*** Opening Listed entries ***
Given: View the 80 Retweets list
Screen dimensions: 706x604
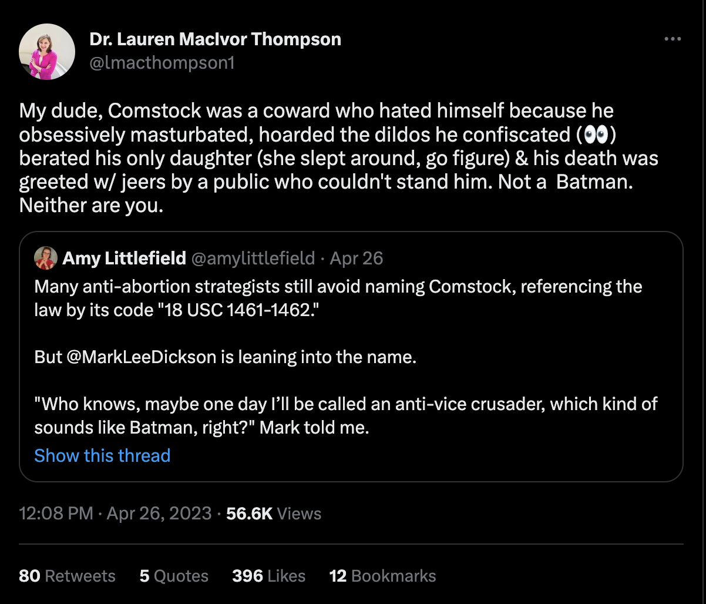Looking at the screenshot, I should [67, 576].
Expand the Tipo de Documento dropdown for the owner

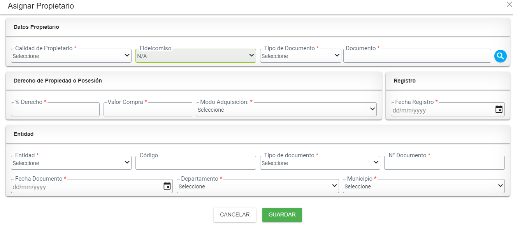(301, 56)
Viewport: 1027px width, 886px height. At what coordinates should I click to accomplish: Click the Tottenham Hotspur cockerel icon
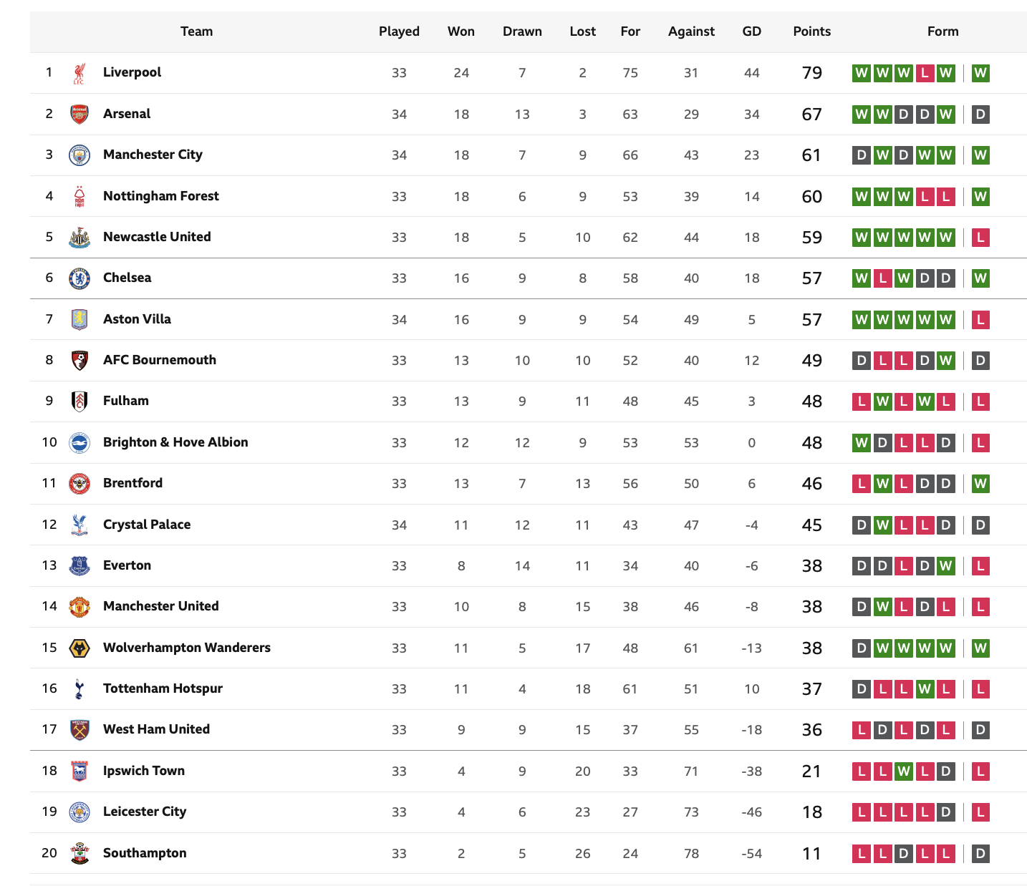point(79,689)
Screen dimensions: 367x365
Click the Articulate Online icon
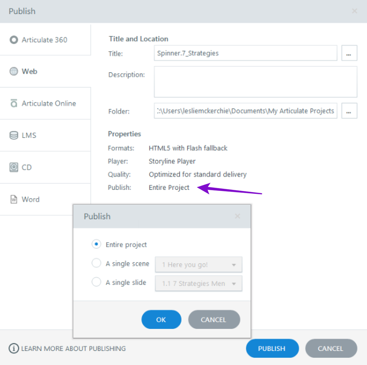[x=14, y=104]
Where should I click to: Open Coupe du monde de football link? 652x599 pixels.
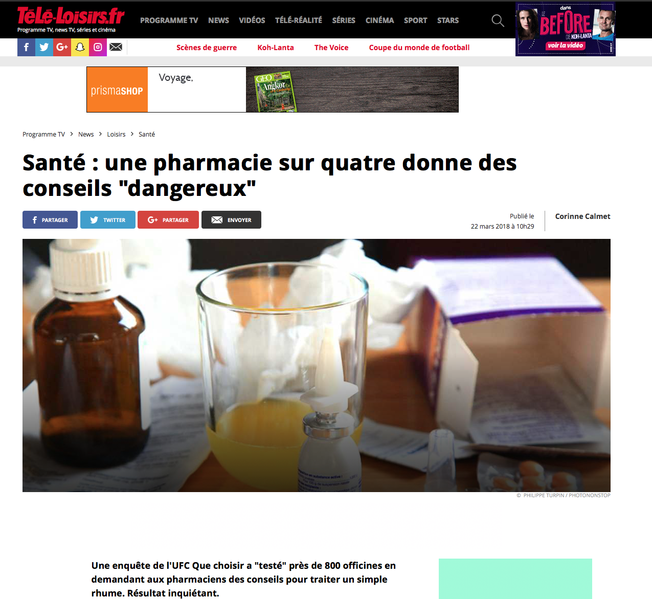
*** Closing Listed entries ***
*** Opening Listed entries ***
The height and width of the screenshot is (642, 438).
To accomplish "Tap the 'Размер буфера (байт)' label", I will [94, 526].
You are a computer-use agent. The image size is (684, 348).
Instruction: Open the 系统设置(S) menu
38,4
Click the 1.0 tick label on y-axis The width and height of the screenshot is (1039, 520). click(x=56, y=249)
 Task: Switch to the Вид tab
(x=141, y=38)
*** Closing Listed entries ***
**Task prompt**
From the entries above, copy every line where the word "label" shows up.

**Task solution**
To accomplish "Tap the 'Размер буфера (байт)' label", I will [94, 526].
Click the 1.0 tick label on y-axis The width and height of the screenshot is (1039, 520). click(x=56, y=249)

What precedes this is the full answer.